Bei Siemens erhöhten sich die Auftragseingänge in Asien im abgelaufenen Geschäftsjahr um 27 und die Umsätze um 25 Prozent – und damit stärker als in allen anderen Regionen. „Wachstumstreiber der Umsatzerlöse in den Schwellenländern war eine stark gestiegene Nachfrage in China“, heißt es beim Technologiekonzern.
Dieses Wachstum ist in Gefahr, weil es sich abschwächt und anderen Störfeuern ausgesetzt ist. „Handels- und Zollstreitigkeiten sowie Handelsbeschränkungen, zum Beispiel zwischen den USA und China, können den globalen Handel und damit das Weltwirtschaftswachstum beeinträchtigen“, mahnt Infineon in seinem aktuellen Risikobericht.
Der Halbleiterhersteller fürchtet, dass lokale Regulierungen Infineon verpflichten könnten, Partnerschaften mit nationalen Unternehmen einzugehen.
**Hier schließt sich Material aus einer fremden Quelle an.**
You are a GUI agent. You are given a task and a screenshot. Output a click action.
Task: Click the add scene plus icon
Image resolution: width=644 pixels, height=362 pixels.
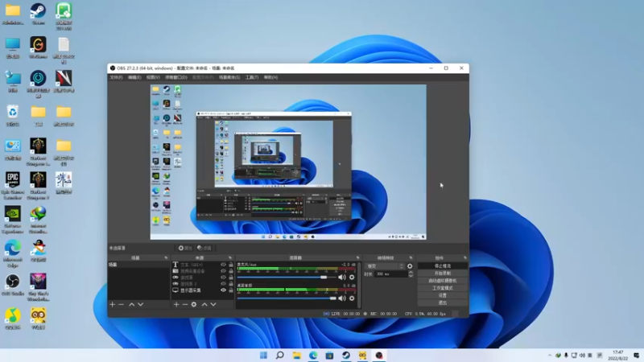[x=113, y=305]
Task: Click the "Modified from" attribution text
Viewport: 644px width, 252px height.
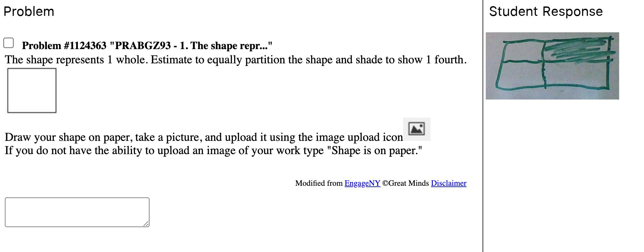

Die Konsequenz wäre, dass „unser geistiges Eigentum nicht mehr ausreichend geschützt ist und zum anderen geistiges Eigentum, das wir in China entwickeln, nicht frei in andere Länder und Standorte transferiert werden kann, wodurch die Vermögens- und Ertragslage beeinträchtigt werden könnten.“
Das heißt nichts anderes als: Die Gewinne deutscher Unternehmen in China von heute sind morgen in Gefahr.